WHAT NEEDS TO BE DONE
Search the entries below for the word "Play" and copy every line where it appears.

DATA TO USE
*** Begin section ***
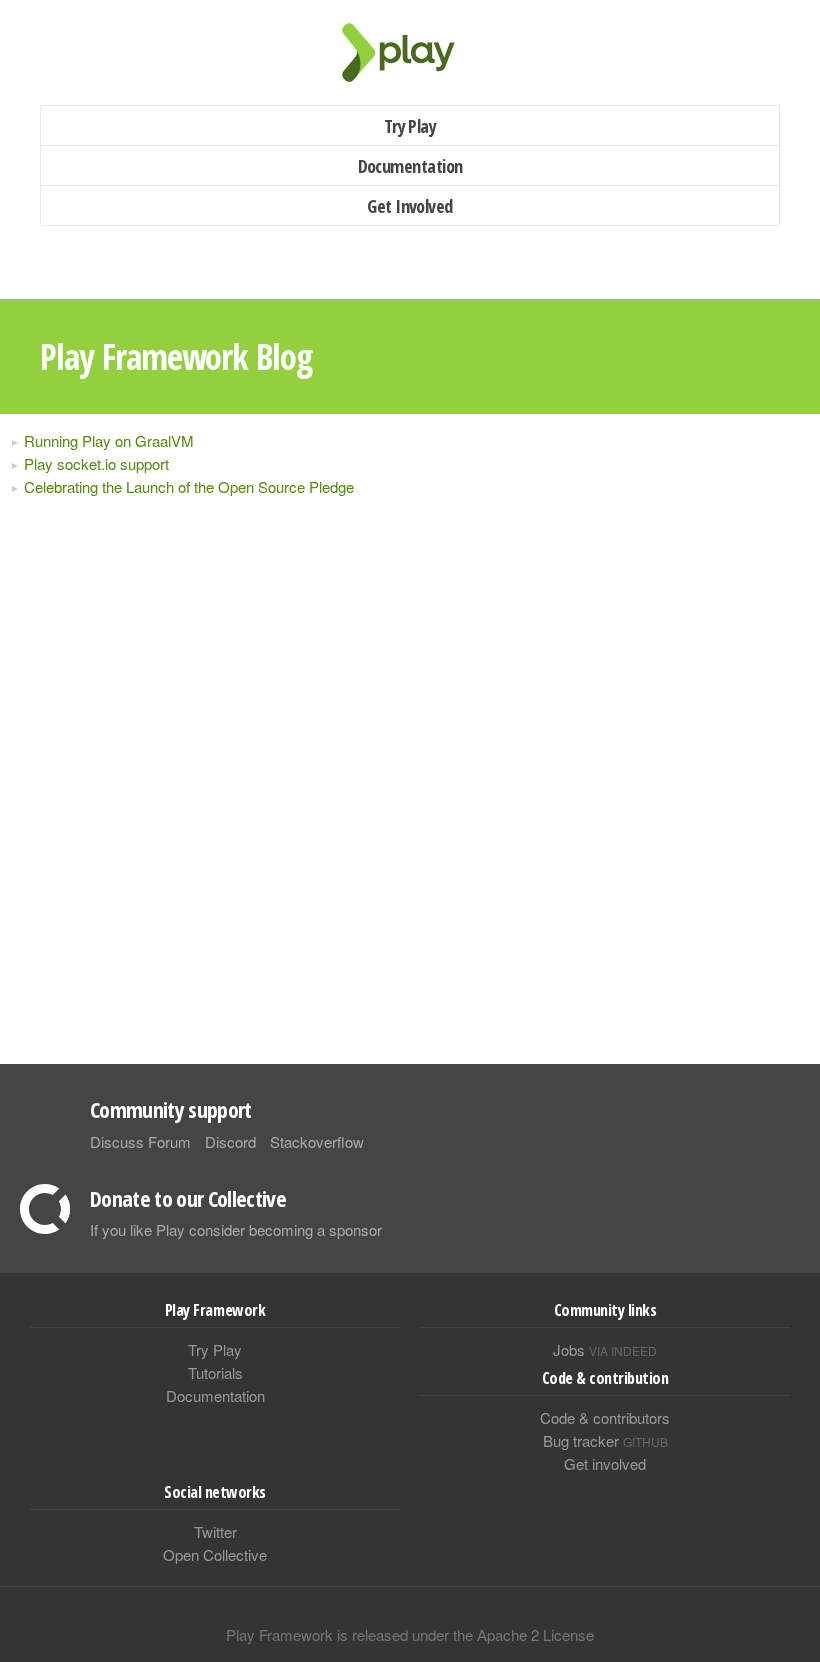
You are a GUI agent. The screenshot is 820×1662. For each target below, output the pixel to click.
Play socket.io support (96, 463)
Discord (230, 1141)
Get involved (605, 1463)
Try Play (410, 126)
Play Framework (410, 52)
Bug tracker (605, 1440)
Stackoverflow (317, 1141)
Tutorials (215, 1372)
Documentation (410, 166)
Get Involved (410, 206)
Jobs (605, 1349)
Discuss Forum (140, 1141)
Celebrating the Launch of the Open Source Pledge (189, 486)
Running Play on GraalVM (109, 440)
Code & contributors (605, 1417)
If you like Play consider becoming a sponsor (236, 1229)
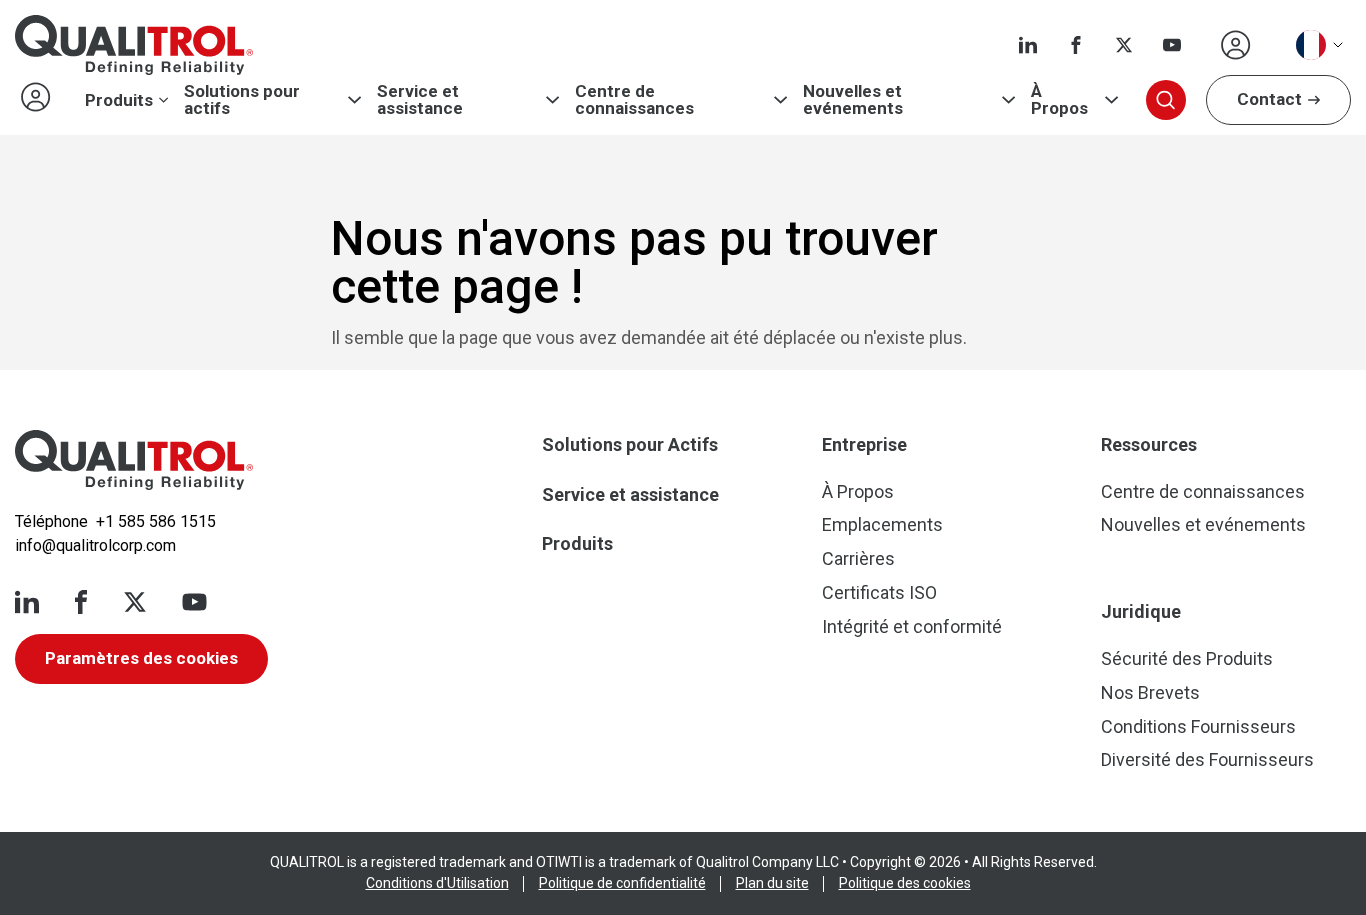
*** End section ***
SOLUTION BELOW
Play socket.io support (96, 463)
Try Play (410, 126)
Play Framework (410, 52)
Running Play on GraalVM (109, 440)
If you like Play consider becoming a sponsor (236, 1229)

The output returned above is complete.